+++ Data for the task
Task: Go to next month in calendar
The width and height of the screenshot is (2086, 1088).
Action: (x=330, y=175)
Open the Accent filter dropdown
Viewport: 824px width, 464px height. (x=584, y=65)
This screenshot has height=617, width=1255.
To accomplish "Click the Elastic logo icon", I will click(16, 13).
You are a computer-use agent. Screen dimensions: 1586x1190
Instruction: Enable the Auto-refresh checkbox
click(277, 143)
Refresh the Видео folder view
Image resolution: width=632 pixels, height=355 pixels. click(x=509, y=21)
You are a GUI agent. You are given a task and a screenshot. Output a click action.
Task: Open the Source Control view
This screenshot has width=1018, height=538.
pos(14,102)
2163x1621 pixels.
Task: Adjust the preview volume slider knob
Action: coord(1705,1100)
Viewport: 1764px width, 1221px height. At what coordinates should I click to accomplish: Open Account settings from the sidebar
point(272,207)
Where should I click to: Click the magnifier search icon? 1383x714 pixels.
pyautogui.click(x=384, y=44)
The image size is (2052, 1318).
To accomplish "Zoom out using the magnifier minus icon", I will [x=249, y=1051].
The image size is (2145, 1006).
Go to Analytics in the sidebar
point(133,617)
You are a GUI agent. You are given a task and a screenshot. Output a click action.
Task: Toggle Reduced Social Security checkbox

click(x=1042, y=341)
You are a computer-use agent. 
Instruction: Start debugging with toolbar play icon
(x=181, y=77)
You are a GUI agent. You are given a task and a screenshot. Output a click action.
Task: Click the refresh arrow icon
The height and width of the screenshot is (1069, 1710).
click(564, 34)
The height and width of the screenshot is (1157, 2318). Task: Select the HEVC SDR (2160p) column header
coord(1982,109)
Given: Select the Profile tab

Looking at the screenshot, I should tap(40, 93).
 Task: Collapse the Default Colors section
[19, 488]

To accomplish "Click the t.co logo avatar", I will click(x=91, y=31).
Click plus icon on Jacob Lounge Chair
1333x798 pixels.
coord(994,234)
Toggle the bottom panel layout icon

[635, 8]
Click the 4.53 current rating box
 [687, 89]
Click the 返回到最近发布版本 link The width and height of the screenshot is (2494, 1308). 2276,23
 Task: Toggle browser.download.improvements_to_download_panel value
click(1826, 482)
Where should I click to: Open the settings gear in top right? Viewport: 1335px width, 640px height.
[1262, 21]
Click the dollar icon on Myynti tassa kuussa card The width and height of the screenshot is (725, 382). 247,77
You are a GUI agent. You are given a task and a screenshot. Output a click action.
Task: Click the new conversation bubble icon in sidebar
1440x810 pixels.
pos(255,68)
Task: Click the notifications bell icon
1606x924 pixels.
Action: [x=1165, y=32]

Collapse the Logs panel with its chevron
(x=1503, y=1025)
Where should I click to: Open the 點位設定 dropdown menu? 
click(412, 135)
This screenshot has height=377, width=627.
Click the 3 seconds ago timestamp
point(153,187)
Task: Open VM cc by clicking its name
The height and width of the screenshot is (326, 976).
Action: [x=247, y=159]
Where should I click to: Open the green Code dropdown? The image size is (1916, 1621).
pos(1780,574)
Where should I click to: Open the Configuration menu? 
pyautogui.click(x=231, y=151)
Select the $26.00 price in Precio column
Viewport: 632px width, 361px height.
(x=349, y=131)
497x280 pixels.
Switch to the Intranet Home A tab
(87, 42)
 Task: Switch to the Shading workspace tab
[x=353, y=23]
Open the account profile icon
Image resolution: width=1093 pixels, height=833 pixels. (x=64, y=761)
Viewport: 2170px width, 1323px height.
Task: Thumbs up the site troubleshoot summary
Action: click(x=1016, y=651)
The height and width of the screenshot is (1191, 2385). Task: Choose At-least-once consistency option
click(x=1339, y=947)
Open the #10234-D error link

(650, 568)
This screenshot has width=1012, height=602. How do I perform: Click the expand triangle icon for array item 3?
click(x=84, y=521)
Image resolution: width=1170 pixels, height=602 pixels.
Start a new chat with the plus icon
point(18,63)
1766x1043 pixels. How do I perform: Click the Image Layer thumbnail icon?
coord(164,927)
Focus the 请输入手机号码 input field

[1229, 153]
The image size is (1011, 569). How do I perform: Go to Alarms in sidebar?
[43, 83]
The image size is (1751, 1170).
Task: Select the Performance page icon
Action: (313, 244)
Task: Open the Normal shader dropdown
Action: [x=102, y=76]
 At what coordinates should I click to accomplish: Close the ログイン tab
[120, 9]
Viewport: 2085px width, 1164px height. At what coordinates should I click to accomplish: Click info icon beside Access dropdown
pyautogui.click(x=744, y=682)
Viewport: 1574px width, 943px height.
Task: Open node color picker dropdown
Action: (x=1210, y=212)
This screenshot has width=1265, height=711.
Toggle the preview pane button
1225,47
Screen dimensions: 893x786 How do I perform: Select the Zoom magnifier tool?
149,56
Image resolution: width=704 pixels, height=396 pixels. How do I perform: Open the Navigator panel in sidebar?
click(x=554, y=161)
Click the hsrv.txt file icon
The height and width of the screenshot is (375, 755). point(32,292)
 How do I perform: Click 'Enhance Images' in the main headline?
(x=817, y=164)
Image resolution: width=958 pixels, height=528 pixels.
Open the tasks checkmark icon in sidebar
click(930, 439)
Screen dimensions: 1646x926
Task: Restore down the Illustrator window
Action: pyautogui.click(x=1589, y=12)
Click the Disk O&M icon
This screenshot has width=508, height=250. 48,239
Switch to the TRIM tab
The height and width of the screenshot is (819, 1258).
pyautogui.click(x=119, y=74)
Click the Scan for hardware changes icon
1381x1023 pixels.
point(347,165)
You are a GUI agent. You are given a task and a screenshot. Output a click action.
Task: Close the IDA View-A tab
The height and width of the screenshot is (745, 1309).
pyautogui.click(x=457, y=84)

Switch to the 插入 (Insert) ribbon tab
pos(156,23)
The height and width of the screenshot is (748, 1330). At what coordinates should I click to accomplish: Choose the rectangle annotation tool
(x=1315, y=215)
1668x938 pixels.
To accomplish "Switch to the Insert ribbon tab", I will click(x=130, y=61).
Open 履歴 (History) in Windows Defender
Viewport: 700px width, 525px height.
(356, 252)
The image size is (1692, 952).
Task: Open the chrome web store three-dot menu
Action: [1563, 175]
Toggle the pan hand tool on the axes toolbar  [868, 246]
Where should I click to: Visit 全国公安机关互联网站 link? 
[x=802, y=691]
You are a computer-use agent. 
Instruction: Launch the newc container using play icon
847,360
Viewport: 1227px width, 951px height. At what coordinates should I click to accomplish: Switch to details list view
++++++
In the entries above, how many lines hold the word "logo"? State the number and nothing else.

2